GIVEN ENTRIES:
>>

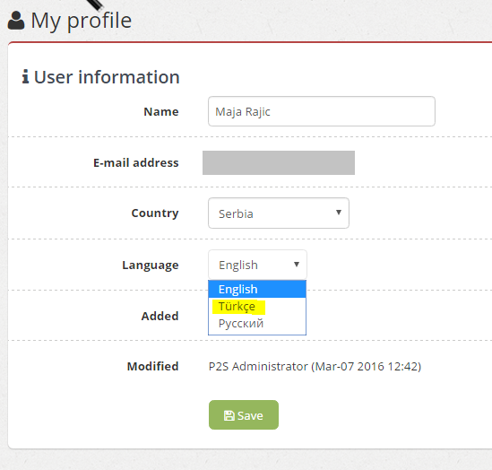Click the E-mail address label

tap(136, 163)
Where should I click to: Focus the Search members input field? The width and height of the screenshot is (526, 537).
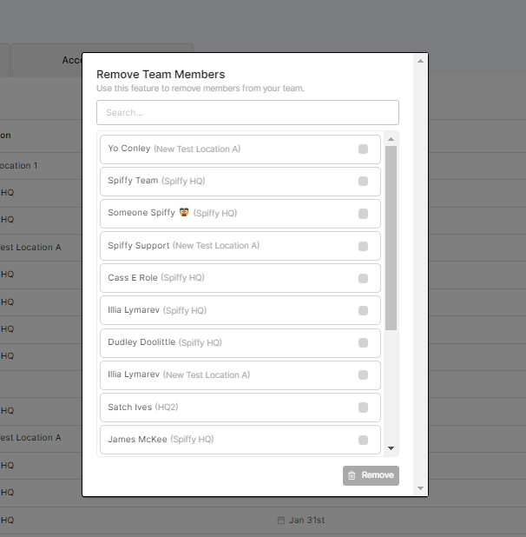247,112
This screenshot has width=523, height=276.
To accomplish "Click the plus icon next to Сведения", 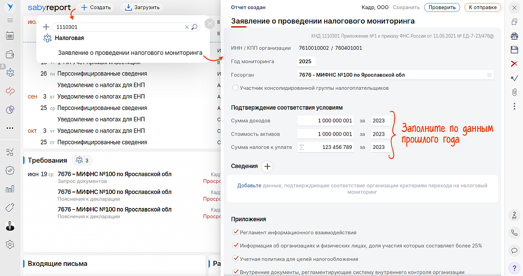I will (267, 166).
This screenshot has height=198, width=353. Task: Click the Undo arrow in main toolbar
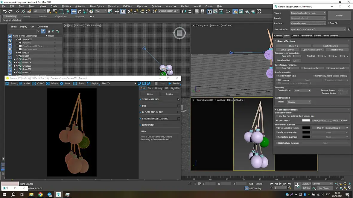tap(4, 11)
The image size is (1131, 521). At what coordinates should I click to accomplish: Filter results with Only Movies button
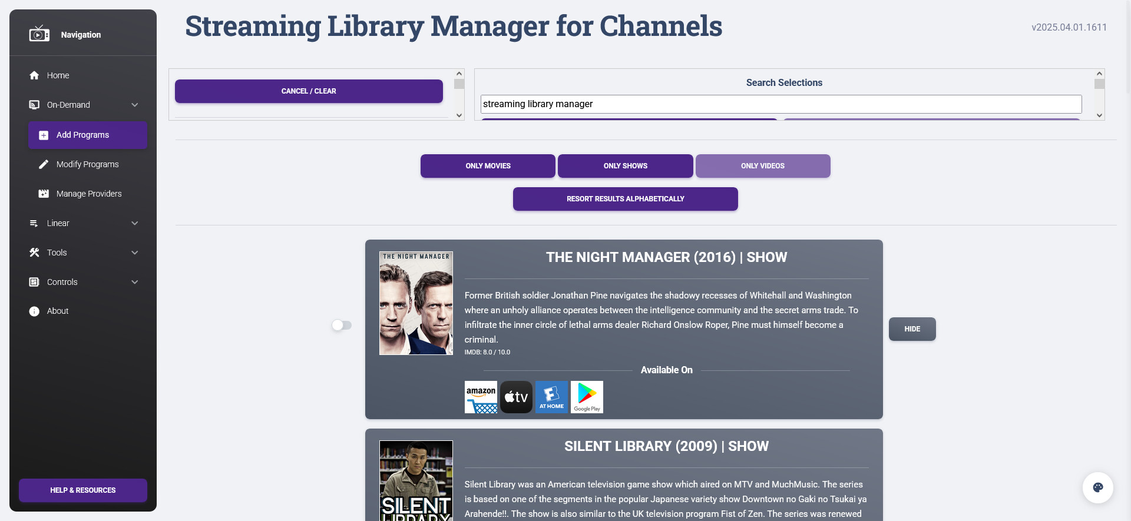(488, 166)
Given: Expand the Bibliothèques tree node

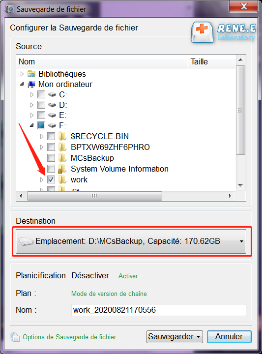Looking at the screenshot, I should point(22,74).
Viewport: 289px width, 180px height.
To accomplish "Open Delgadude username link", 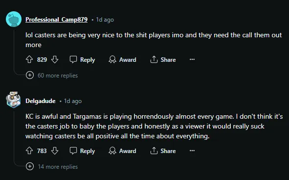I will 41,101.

<<

PROBLEM DETAILS: Copy out the rows running from the line containing "The image size" through the line containing "Looking at the", including both of those lines. Leave the pictures out of your copy.

EXPECTED OUTPUT:
The image size is (1131, 521). At what coordinates should I click to accomplish: Filter results with Only Movies button
(488, 166)
Given: Expand the Bibliothèques tree node

Looking at the screenshot, I should point(22,74).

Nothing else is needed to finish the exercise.